[Source records]
━━━━━━━━━━

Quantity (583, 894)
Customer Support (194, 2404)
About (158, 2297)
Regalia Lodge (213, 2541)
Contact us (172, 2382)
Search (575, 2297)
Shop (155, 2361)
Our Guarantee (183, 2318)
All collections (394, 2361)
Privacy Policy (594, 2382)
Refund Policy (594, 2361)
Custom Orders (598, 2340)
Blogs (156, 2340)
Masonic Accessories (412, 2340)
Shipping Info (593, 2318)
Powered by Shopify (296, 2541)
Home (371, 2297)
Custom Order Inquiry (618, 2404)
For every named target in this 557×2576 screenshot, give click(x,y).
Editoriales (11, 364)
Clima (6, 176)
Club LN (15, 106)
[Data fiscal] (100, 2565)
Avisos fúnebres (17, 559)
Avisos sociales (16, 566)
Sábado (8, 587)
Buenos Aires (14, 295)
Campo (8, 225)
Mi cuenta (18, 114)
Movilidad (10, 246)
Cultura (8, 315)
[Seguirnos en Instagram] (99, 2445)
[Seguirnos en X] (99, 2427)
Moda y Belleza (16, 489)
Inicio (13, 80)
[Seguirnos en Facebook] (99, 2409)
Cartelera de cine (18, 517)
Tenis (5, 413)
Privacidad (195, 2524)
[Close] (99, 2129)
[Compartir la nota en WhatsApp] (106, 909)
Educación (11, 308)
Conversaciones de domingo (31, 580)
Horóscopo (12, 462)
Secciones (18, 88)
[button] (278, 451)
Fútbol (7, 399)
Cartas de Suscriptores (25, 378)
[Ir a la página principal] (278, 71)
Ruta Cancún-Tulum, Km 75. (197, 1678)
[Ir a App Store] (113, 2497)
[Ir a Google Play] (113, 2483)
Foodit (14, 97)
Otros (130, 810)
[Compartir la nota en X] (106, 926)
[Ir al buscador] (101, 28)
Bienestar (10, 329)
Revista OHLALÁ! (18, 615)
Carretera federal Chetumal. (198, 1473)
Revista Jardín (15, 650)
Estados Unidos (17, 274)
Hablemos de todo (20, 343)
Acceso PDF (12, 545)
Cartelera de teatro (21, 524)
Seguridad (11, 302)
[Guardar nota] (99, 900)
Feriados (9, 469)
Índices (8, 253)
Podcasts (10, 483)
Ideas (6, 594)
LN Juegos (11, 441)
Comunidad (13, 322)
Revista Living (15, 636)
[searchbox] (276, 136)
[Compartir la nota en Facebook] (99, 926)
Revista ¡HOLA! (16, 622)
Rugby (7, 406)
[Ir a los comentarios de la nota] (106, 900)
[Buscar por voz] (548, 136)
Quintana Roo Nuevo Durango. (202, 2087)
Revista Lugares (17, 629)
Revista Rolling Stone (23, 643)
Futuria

━━━━━━━━━━

• **Problem**
Please give an exact copy of the entries above, from the line with "Powered by Shopify (296, 2541)" down to the line with "Revista OHLALÁ! (18, 615)", inclusive, and nothing else.

• **Your solution**
Powered by Shopify (296, 2541)
Home (371, 2297)
Custom Order Inquiry (618, 2404)
For every named target in this 557×2576 screenshot, give click(x,y).
Editoriales (11, 364)
Clima (6, 176)
Club LN (15, 106)
[Data fiscal] (100, 2565)
Avisos fúnebres (17, 559)
Avisos sociales (16, 566)
Sábado (8, 587)
Buenos Aires (14, 295)
Campo (8, 225)
Mi cuenta (18, 114)
Movilidad (10, 246)
Cultura (8, 315)
[Seguirnos en Instagram] (99, 2445)
[Seguirnos en X] (99, 2427)
Moda y Belleza (16, 489)
Inicio (13, 80)
[Seguirnos en Facebook] (99, 2409)
Cartelera de cine (18, 517)
Tenis (5, 413)
Privacidad (195, 2524)
[Close] (99, 2129)
[Compartir la nota en WhatsApp] (106, 909)
Educación (11, 308)
Conversaciones de domingo (31, 580)
Horóscopo (12, 462)
Secciones (18, 88)
[button] (278, 451)
Fútbol (7, 399)
Cartas de Suscriptores (25, 378)
[Ir a la página principal] (278, 71)
Ruta Cancún-Tulum, Km 75. (197, 1678)
[Ir a App Store] (113, 2497)
[Ir a Google Play] (113, 2483)
Foodit (14, 97)
Otros (130, 810)
[Compartir la nota en X] (106, 926)
[Ir al buscador] (101, 28)
Bienestar (10, 329)
Revista OHLALÁ! (18, 615)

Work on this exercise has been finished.